Data in this exercise ->
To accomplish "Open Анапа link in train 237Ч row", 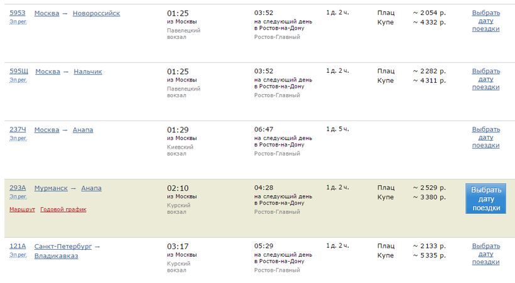I will pos(82,130).

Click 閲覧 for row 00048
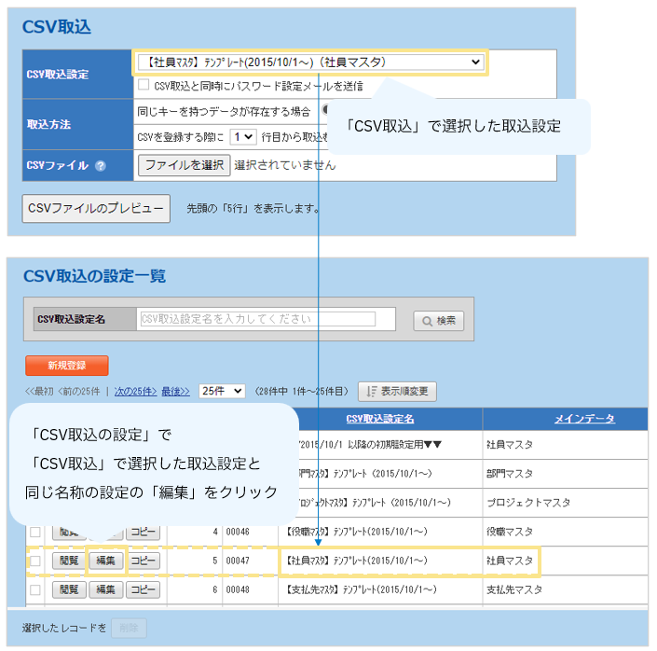(67, 589)
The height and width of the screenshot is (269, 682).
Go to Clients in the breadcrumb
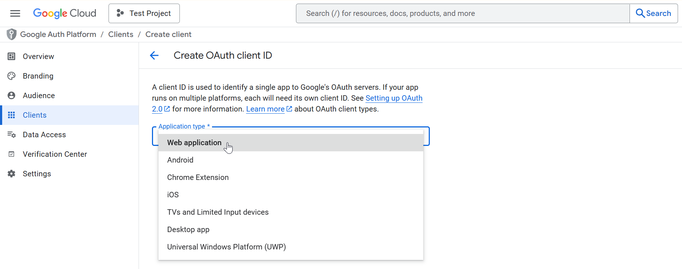click(x=120, y=34)
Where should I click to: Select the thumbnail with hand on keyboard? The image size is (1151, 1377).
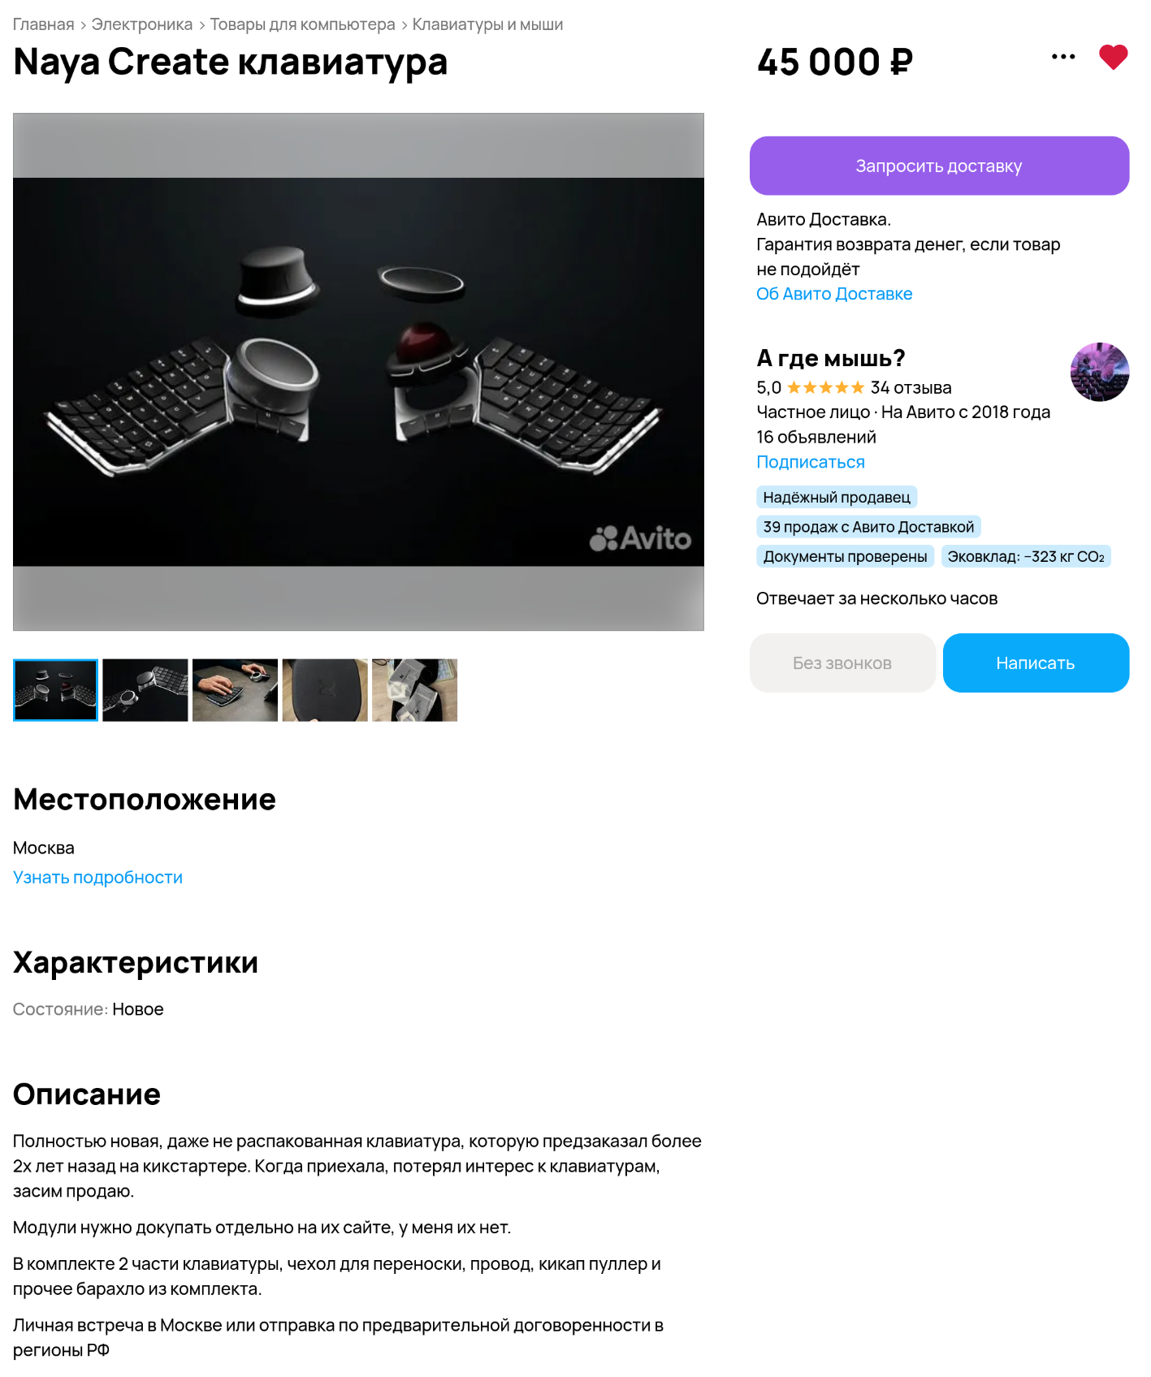tap(235, 690)
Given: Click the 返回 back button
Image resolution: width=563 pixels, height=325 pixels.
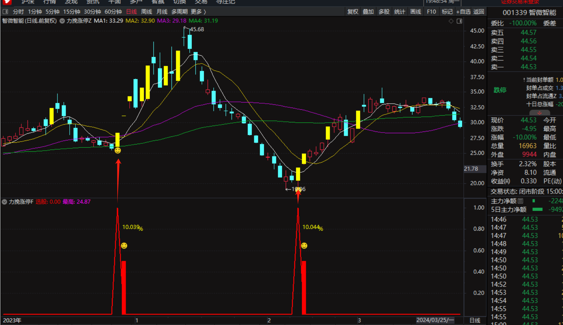Looking at the screenshot, I should (x=478, y=12).
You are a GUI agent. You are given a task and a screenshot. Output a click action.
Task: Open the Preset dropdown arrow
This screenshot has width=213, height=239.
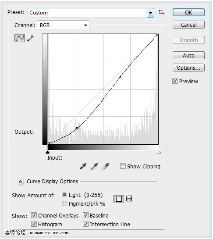(150, 13)
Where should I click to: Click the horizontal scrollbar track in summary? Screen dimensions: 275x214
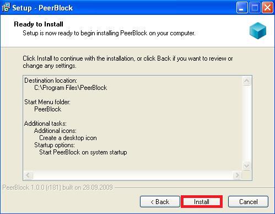click(x=133, y=175)
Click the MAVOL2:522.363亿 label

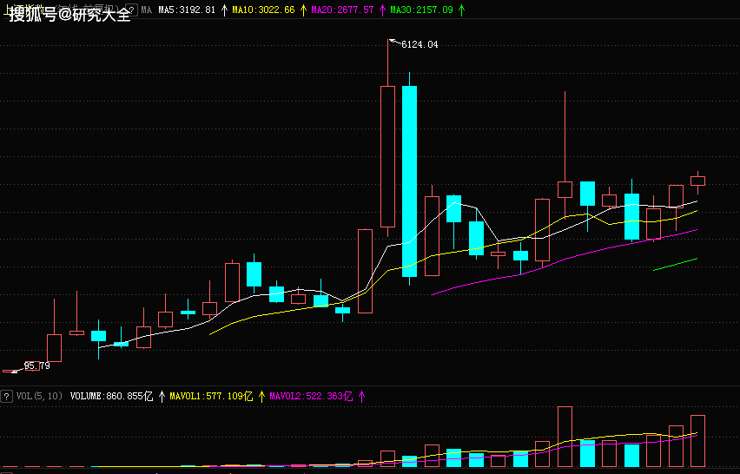[x=311, y=396]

Exercise brief -> Set down the line containing "Where should I click to: Click" and every line after it up to the end of the material, exactly as written, but not the pictures.

Response to the exercise ->
Where should I click to: Click the horizontal scrollbar track in summary? Screen dimensions: 275x214
click(x=133, y=175)
Click the MAVOL2:522.363亿 label

[x=311, y=396]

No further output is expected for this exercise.